WHAT THE TASK ASKS: The records below are to be retyped in full, without any alteration.

[[ PROVIDED ENTRIES, beginning ]]

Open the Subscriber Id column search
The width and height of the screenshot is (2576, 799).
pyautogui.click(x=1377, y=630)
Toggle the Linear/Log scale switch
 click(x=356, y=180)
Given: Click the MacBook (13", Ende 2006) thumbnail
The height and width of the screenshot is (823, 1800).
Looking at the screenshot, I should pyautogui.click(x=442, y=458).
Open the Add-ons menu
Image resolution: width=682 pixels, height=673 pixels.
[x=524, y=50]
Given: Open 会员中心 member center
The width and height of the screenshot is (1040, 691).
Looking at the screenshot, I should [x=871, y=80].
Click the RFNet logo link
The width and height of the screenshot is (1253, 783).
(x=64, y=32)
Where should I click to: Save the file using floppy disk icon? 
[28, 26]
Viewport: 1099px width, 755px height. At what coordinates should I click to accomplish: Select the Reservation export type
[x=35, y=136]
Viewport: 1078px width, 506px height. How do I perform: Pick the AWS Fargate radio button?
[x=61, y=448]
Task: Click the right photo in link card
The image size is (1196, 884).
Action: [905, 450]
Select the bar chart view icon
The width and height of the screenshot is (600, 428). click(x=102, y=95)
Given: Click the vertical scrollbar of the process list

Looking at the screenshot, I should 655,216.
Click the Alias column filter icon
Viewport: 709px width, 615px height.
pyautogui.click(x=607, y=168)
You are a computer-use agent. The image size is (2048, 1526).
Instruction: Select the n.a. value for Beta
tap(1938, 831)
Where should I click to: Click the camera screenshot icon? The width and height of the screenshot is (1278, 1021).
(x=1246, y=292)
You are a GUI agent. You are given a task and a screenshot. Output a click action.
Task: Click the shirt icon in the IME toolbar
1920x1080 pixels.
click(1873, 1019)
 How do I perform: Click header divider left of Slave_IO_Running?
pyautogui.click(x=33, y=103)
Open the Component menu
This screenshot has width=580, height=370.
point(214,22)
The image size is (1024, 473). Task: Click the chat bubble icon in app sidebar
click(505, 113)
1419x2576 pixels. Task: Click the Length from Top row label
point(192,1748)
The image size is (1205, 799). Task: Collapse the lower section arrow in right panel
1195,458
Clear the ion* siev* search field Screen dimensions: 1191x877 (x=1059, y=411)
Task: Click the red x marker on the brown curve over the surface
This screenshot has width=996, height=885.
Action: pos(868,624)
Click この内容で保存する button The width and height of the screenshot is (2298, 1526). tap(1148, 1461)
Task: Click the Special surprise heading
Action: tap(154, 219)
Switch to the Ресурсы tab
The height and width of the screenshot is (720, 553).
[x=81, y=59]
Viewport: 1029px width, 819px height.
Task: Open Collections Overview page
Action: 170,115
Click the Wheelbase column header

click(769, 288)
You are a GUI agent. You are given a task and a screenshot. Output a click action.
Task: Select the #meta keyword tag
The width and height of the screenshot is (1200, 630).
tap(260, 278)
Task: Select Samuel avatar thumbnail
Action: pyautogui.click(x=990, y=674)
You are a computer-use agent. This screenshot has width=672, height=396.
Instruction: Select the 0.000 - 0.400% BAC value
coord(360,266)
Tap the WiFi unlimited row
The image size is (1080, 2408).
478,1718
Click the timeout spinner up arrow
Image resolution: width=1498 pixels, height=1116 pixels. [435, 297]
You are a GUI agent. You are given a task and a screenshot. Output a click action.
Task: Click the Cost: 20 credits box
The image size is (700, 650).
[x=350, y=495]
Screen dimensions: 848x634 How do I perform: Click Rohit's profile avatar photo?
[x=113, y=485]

[[ PROVIDED ENTRIES, end ]]

OUTPUT BELOW:
Open the Subscriber Id column search
The width and height of the screenshot is (2576, 799).
pyautogui.click(x=1377, y=630)
Toggle the Linear/Log scale switch
 click(x=356, y=180)
Given: Click the MacBook (13", Ende 2006) thumbnail
The height and width of the screenshot is (823, 1800).
Looking at the screenshot, I should pyautogui.click(x=442, y=458).
Open the Add-ons menu
Image resolution: width=682 pixels, height=673 pixels.
[x=524, y=50]
Given: Open 会员中心 member center
The width and height of the screenshot is (1040, 691).
Looking at the screenshot, I should [x=871, y=80].
Click the RFNet logo link
The width and height of the screenshot is (1253, 783).
(x=64, y=32)
Where should I click to: Save the file using floppy disk icon? 
[28, 26]
Viewport: 1099px width, 755px height. At what coordinates should I click to accomplish: Select the Reservation export type
[x=35, y=136]
Viewport: 1078px width, 506px height. How do I perform: Pick the AWS Fargate radio button?
[x=61, y=448]
Task: Click the right photo in link card
The image size is (1196, 884).
Action: [905, 450]
Select the bar chart view icon
The width and height of the screenshot is (600, 428). click(x=102, y=95)
Given: Click the vertical scrollbar of the process list

Looking at the screenshot, I should 655,216.
Click the Alias column filter icon
Viewport: 709px width, 615px height.
pyautogui.click(x=607, y=168)
You are a computer-use agent. The image size is (2048, 1526).
Instruction: Select the n.a. value for Beta
tap(1938, 831)
Where should I click to: Click the camera screenshot icon? The width and height of the screenshot is (1278, 1021).
(x=1246, y=292)
You are a GUI agent. You are given a task and a screenshot. Output a click action.
Task: Click the shirt icon in the IME toolbar
1920x1080 pixels.
click(1873, 1019)
 How do I perform: Click header divider left of Slave_IO_Running?
pyautogui.click(x=33, y=103)
Open the Component menu
This screenshot has width=580, height=370.
point(214,22)
The image size is (1024, 473). Task: Click the chat bubble icon in app sidebar
click(505, 113)
1419x2576 pixels. Task: Click the Length from Top row label
point(192,1748)
The image size is (1205, 799). Task: Collapse the lower section arrow in right panel
1195,458
Clear the ion* siev* search field Screen dimensions: 1191x877 (x=1059, y=411)
Task: Click the red x marker on the brown curve over the surface
This screenshot has width=996, height=885.
Action: pos(868,624)
Click この内容で保存する button The width and height of the screenshot is (2298, 1526). tap(1148, 1461)
Task: Click the Special surprise heading
Action: tap(154, 219)
Switch to the Ресурсы tab
The height and width of the screenshot is (720, 553).
[x=81, y=59]
Viewport: 1029px width, 819px height.
Task: Open Collections Overview page
Action: 170,115
Click the Wheelbase column header

click(769, 288)
You are a GUI agent. You are given a task and a screenshot. Output a click action.
Task: Select the #meta keyword tag
The width and height of the screenshot is (1200, 630).
tap(260, 278)
Task: Select Samuel avatar thumbnail
Action: pyautogui.click(x=990, y=674)
You are a computer-use agent. This screenshot has width=672, height=396.
Instruction: Select the 0.000 - 0.400% BAC value
coord(360,266)
Tap the WiFi unlimited row
The image size is (1080, 2408).
478,1718
Click the timeout spinner up arrow
Image resolution: width=1498 pixels, height=1116 pixels. [435, 297]
You are a GUI agent. You are given a task and a screenshot. Output a click action.
Task: Click the Cost: 20 credits box
The image size is (700, 650).
[x=350, y=495]
Screen dimensions: 848x634 How do I perform: Click Rohit's profile avatar photo?
[x=113, y=485]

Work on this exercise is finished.